Amaç, Kapsam, Temel İlkeler ve Tanımlar

 

Amaç, kapsam ve temel ilkeler [4]

Madde 1 – (1) Bu Kanunun amacı; şiddete uğrayan veya şiddete uğ­rama tehlikesi bulunan kadınların, çocukların, aile bireylerinin ve tek ta­raflı ısrarlı takip mağduru olan kişilerin korunması ve bu kişilere yönelik şiddetin önlenmesi amacıyla alınacak tedbirlere ilişkin usul ve esasları dü­zenlemektir.

(2) Bu Kanunun uygulanmasında ve gereken hizmetlerin sunulma­sında aşağıdaki temel ilkelere uyulur:

a) Türkiye Cumhuriyeti Anayasası ile Türkiye’nin taraf olduğu uluslararası sözleşmeler, özellikle Kadınlara Yönelik Şiddet ve Aile İçi Şiddetin Önlenmesi ve Bunlarla Mücadeleye İlişkin Avrupa Konseyi Söz­leşmesi ve yürürlükteki diğer kanuni düzenlemeler esas alınır.

b) Şiddet mağdurlarına verilecek destek ve hizmetlerin sunulmasında temel insan haklarına dayalı, kadın erkek eşitliğine duyarlı, sosyal devlet ilkesine uygun, adil, etkili ve süratli bir usul izlenir.

c) Şiddet mağduru ve şiddet uygulayan için alınan tedbir kararları insan onuruna yaraşır bir şekilde yerine getirilir.

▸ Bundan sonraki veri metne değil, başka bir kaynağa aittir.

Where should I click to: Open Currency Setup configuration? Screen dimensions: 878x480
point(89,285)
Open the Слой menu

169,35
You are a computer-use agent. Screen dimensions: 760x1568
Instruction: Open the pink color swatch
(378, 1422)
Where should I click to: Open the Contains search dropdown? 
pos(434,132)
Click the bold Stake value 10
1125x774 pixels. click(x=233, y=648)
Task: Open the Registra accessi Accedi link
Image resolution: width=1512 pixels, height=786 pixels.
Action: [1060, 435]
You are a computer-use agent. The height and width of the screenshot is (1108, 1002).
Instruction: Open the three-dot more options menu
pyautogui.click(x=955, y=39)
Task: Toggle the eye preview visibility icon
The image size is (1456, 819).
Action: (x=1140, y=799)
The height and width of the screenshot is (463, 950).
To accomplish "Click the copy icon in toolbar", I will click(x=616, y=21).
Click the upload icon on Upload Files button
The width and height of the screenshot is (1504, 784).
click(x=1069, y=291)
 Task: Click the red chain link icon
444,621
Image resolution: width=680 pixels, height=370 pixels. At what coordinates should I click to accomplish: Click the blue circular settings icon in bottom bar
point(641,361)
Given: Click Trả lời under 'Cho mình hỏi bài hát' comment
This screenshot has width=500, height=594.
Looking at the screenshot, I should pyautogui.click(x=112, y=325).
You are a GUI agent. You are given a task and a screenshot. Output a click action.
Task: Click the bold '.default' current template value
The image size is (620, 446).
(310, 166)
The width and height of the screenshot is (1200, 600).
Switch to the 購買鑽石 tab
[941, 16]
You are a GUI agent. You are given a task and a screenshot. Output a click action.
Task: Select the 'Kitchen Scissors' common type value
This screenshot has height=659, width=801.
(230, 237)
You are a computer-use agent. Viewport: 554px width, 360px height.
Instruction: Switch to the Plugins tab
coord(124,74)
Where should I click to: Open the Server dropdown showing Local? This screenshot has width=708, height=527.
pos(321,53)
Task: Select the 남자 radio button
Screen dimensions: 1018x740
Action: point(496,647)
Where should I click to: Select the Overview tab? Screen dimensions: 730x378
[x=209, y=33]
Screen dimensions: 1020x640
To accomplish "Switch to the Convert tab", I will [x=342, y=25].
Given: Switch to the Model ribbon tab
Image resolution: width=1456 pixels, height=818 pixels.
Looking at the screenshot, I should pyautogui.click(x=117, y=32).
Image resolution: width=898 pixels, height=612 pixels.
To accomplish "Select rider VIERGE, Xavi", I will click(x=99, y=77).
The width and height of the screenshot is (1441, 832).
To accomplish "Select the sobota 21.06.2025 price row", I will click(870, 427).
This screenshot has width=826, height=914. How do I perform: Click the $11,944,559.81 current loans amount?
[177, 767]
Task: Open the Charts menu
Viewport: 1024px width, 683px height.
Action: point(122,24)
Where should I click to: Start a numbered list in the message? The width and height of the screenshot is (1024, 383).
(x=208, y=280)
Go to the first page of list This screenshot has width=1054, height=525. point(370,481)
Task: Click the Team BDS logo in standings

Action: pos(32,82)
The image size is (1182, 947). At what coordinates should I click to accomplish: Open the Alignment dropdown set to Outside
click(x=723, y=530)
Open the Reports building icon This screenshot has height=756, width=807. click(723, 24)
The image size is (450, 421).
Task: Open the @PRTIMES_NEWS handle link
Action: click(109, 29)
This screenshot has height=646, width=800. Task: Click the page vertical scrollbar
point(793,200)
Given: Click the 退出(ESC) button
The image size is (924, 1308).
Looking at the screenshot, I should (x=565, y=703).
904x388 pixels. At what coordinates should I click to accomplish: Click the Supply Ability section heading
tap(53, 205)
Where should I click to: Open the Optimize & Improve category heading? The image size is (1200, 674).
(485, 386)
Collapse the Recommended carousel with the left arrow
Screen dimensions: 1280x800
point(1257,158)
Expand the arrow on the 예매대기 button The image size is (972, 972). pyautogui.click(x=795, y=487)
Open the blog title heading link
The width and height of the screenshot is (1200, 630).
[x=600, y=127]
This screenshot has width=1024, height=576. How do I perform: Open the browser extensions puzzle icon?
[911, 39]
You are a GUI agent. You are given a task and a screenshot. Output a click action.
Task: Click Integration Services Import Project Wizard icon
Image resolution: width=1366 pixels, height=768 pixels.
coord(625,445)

ç) Bu Kanun kapsamında kadınlara yönelik cinsiyete dayalı şiddeti önleyen ve kadınları cinsiyete dayalı şiddetten koruyan özel tedbirler ay­rımcılık olarak yorumlanamaz.

 

I- HÜKÜMET GEREKÇESİ

Maddede Kanunun amacı ve kapsamı düzenlenmiştir. Buna göre şiddete uğrayan veya şiddete uğrama tehlikesi bulunan kadınların, tüm çocukların, aile bireyleri ve tek taraflı ısrarlı takip mağdurlarının Kanun hükümlerine göre ko­runmasına ilişkin usul ve esaslar düzenlenmiştir.

 

II- ADALET KOMİSYONU DEĞİŞİKLİK GEREKÇESİ

Şiddet mağdurlarının şiddetten korunması için alınacak tedbirlere ilişkin usul ve esasların diğer taraftan da uygulama ve hizmetlerin sunulmasında esas alınacak temel ilkelerin düzenlenmesi amacıyla Tasarının 1’inci maddesine fıkra eklenmiş ve eklenen fıkra doğrultusunda da birinci bölümün ve maddenin başlığı Alt Komisyon tarafından değiştirilmiştir. Alt Komisyon tarafından ya­pılan değişiklikler Komisyonumuzca da uygun görülmüştür. Temel ilkeler bağlamında Türkiye’nin taraf olduğu uluslararası sözleşmelere atıf yapılmakla birlikte özellikle kadına yönelik şiddetin önlenmesi bağlamında Kadınlara Yö­nelik Şiddet ve Aile İçi Şiddetin Önlenmesi ve Bunlarla Mücadeleye İlişkin Avrupa Konseyi Sözleşmesi’ne özellikle atıf yapılması gerekliği nedeniyle, maddede bu yönde Komisyonumuzca değişiklik yapılmıştır. Yapılan değişik­likler doğrultusunda Tasarının 1’inci maddesi kabul edilmiştir.

 

III- AÇIKLAMA

 

A- Kanunun Amacı

6284 sayılı Ailenin Korunması ve Kadına Karşı Şiddetin Önlenmesine Dair Kanun, şiddete uğrayan veya uğrama tehlikesi bulunan kadın, çocuk, aile bireyi ve tek taraflı ısrarlı takip mağdurlarını korumak ve sayılan kişilere karşı şiddeti önlemek amacını dile getirmektedir.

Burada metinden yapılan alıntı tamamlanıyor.